Find each of the lines below that contains the word "agent", treating uppercase and lowercase as different, and copy every such line.

begin Input rows

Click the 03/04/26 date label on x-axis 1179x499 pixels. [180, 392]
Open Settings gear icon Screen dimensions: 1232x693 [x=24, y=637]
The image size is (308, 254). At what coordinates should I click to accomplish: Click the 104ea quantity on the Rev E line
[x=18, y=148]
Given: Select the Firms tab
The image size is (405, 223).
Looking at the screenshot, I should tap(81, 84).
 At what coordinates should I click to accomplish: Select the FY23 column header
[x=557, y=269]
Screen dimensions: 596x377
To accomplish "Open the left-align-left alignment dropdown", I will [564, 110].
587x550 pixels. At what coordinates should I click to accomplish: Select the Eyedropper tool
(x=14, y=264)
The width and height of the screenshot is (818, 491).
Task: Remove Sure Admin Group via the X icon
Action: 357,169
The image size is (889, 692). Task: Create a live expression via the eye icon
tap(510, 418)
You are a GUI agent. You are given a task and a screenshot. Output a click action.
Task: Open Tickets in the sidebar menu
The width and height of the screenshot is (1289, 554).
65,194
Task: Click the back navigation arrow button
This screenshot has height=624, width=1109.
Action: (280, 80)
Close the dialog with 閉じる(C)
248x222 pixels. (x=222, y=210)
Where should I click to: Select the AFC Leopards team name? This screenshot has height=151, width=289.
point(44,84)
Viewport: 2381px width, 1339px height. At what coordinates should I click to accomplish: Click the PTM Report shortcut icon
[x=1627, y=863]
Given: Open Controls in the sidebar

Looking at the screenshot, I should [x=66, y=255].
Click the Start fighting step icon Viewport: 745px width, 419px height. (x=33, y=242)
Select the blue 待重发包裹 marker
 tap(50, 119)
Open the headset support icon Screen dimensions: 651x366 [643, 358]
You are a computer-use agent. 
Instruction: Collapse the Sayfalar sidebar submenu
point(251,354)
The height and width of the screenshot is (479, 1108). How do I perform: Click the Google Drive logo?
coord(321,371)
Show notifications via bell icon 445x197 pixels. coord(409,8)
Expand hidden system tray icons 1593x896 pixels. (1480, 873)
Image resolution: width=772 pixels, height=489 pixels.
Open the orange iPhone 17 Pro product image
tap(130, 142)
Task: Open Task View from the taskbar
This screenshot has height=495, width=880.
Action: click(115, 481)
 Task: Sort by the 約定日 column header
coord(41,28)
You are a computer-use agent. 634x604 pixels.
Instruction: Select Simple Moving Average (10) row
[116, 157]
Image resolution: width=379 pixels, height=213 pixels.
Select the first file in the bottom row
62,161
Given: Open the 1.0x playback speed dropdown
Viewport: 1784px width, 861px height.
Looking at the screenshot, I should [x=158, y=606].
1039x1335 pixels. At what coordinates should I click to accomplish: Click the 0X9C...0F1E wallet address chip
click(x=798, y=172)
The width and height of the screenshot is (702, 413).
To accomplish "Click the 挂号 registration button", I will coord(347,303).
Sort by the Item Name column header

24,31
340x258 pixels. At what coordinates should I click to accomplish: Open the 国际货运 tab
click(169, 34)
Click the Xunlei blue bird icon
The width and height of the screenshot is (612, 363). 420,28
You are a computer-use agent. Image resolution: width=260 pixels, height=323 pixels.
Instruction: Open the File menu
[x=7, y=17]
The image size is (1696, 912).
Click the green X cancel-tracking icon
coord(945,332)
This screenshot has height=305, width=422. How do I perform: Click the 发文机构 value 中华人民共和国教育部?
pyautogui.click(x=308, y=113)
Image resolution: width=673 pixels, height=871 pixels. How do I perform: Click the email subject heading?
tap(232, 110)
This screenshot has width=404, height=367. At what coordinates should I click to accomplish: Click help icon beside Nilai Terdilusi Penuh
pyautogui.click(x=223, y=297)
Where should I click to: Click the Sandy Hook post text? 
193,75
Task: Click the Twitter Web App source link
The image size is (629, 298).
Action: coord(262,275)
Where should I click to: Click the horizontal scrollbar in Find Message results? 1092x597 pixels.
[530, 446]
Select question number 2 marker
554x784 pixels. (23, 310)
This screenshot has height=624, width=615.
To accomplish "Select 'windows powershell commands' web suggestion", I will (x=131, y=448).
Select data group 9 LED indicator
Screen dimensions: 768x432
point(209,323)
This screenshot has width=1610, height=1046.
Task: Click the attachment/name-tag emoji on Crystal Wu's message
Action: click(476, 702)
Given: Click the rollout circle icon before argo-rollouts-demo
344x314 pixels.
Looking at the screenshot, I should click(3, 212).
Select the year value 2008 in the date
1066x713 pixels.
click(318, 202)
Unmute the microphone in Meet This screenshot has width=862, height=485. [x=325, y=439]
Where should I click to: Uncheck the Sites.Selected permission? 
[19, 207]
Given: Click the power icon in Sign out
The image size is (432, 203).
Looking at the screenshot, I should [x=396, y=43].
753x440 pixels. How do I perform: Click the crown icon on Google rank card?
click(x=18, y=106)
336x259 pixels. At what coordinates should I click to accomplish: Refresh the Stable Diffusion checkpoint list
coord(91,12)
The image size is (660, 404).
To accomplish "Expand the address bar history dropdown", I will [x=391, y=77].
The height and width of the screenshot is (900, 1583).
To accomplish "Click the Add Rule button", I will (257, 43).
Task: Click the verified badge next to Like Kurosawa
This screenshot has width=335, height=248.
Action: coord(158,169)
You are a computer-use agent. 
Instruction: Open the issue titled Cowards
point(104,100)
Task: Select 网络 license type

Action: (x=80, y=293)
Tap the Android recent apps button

end Input rows

◆ **Finished exercise**:
You are a GUI agent. You are given a task and a screenshot. Output a click action.
You are a computer-use agent. 
You are a computer-use agent. 634x604 pixels.
You are a computer-use agent. Image resolution: width=260 pixels, height=323 pixels.
You are a computer-use agent. 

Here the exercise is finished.